WHAT IS NEEDED
Count every line in the data below where "computer" occurs, then state that number and nothing more.

SOURCE MATERIAL
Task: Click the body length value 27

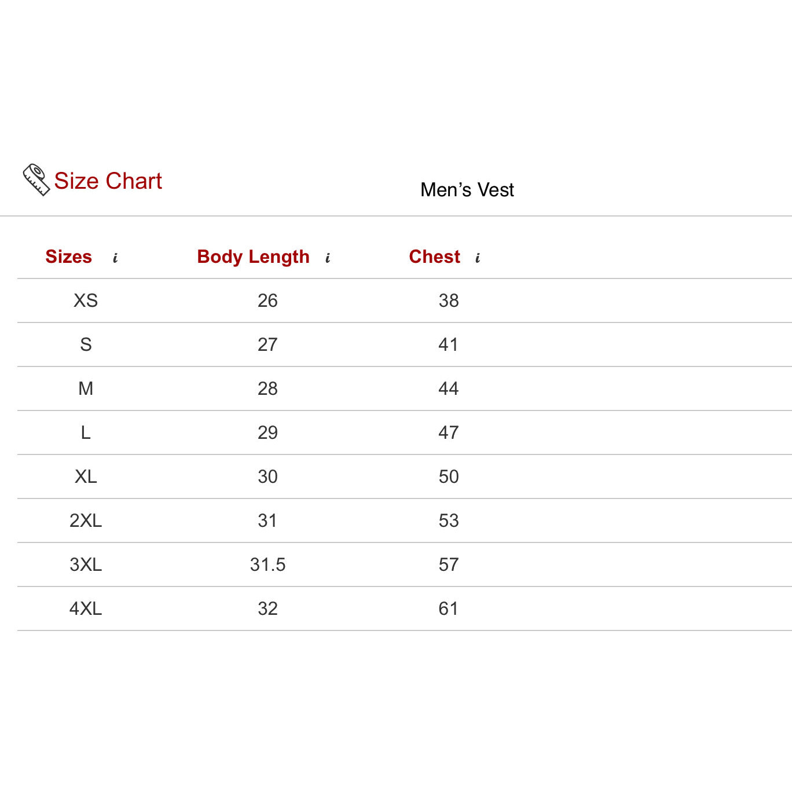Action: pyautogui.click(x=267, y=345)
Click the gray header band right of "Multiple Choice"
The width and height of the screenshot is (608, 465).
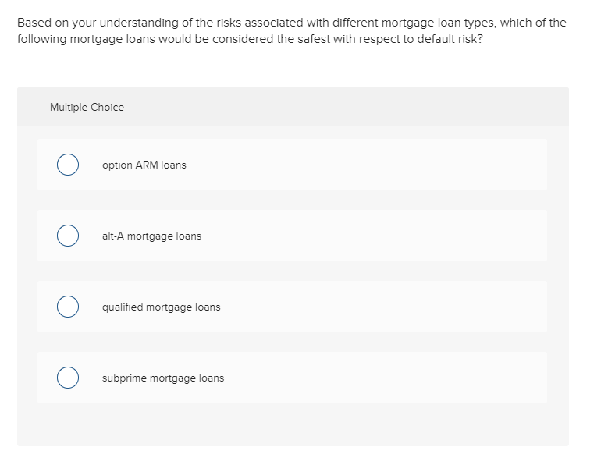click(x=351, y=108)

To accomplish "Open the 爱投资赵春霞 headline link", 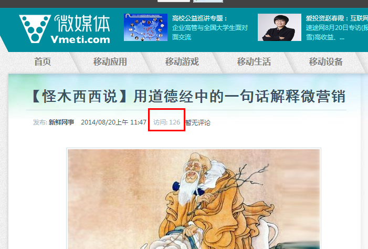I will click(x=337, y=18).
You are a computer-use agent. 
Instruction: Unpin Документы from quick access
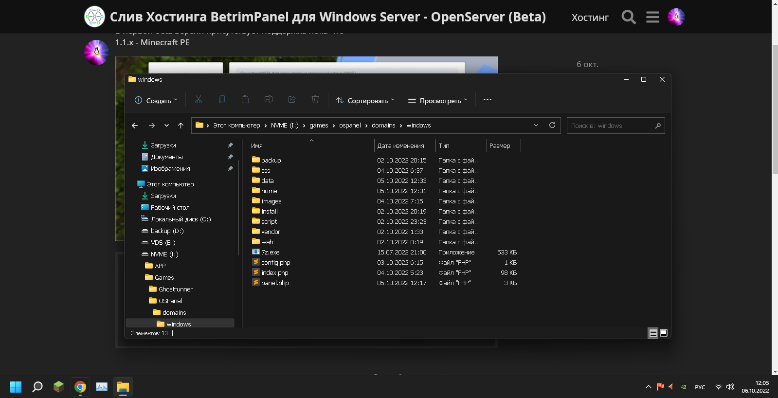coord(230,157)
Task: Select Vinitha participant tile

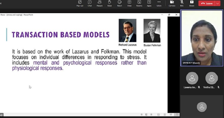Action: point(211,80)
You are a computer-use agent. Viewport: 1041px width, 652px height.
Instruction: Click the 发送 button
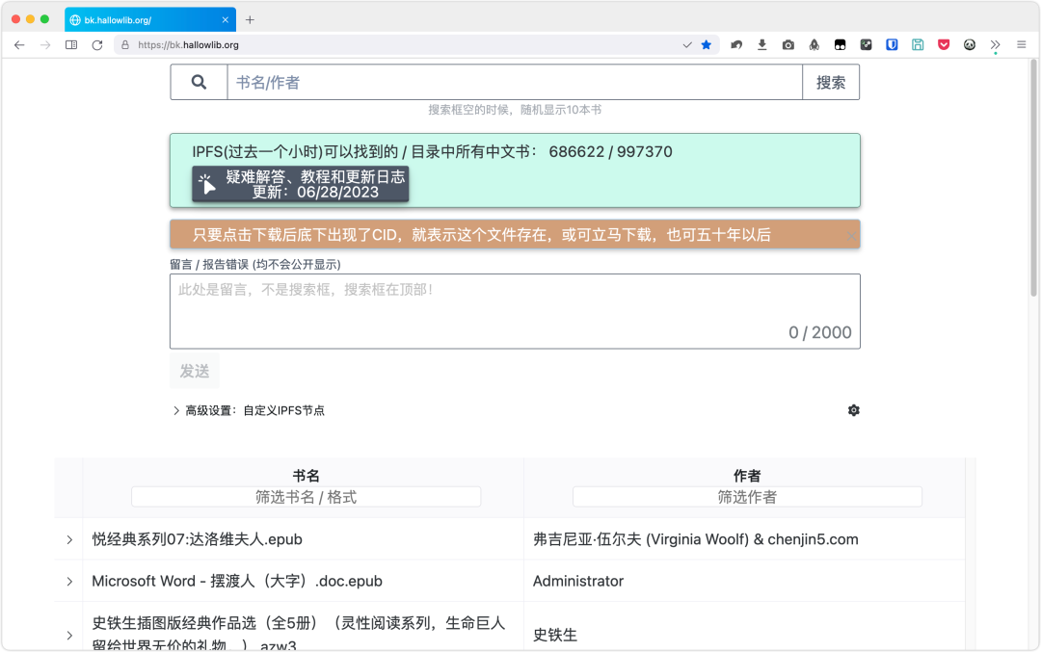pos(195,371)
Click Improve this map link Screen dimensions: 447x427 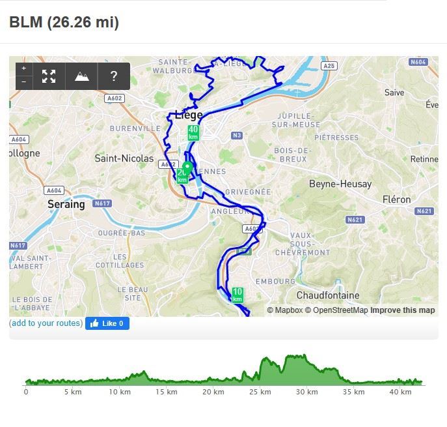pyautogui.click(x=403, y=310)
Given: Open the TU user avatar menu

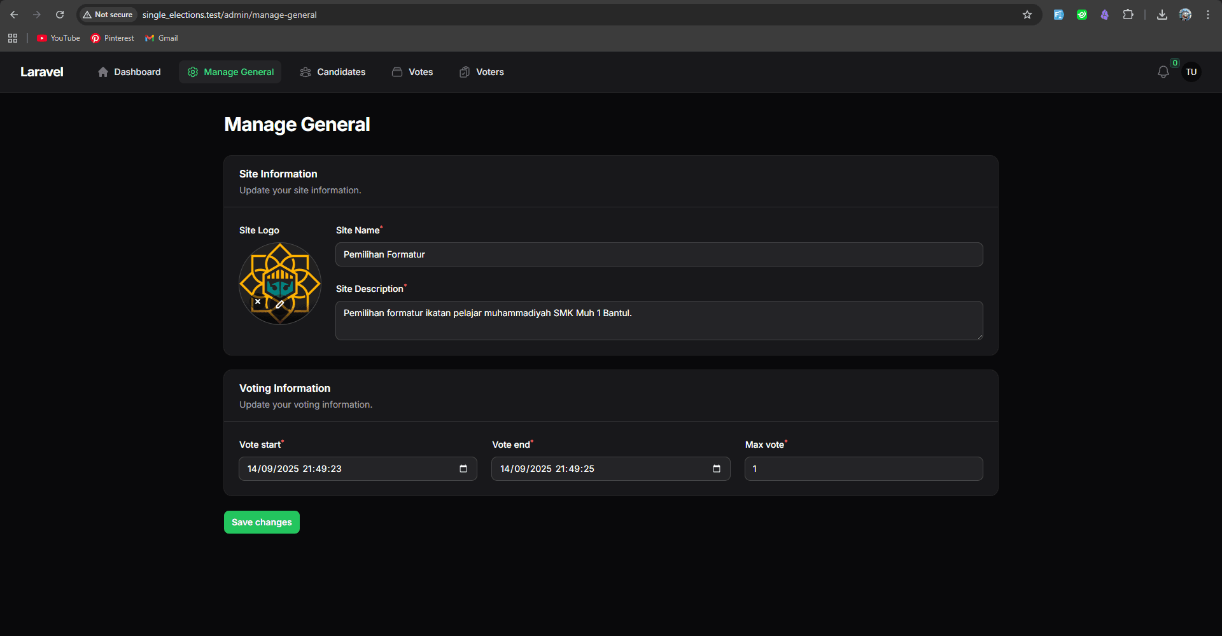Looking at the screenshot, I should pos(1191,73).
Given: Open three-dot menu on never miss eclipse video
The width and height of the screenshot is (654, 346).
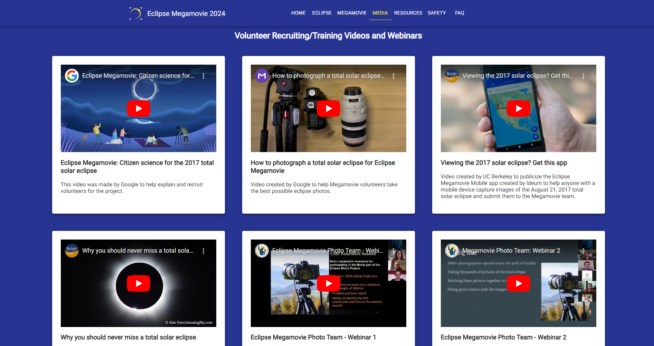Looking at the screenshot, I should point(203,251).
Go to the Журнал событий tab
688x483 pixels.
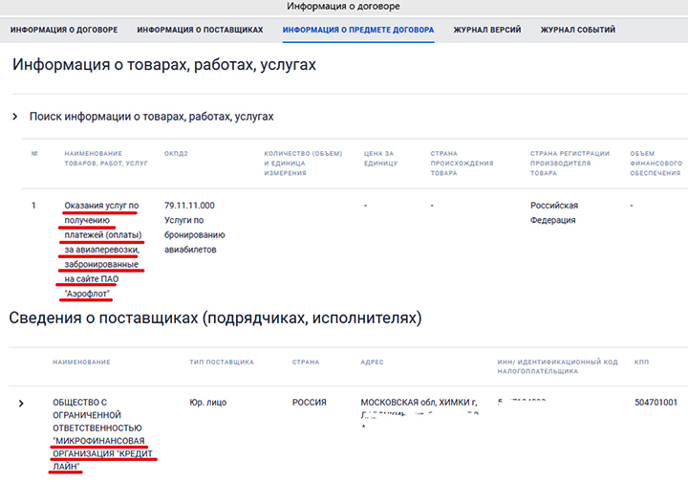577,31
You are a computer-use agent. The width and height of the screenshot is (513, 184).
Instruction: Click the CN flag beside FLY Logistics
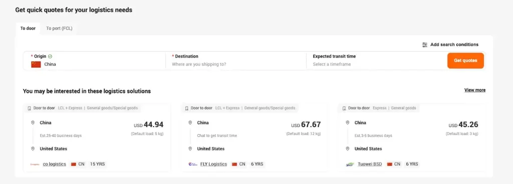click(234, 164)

OUTPUT OF THE TASK
3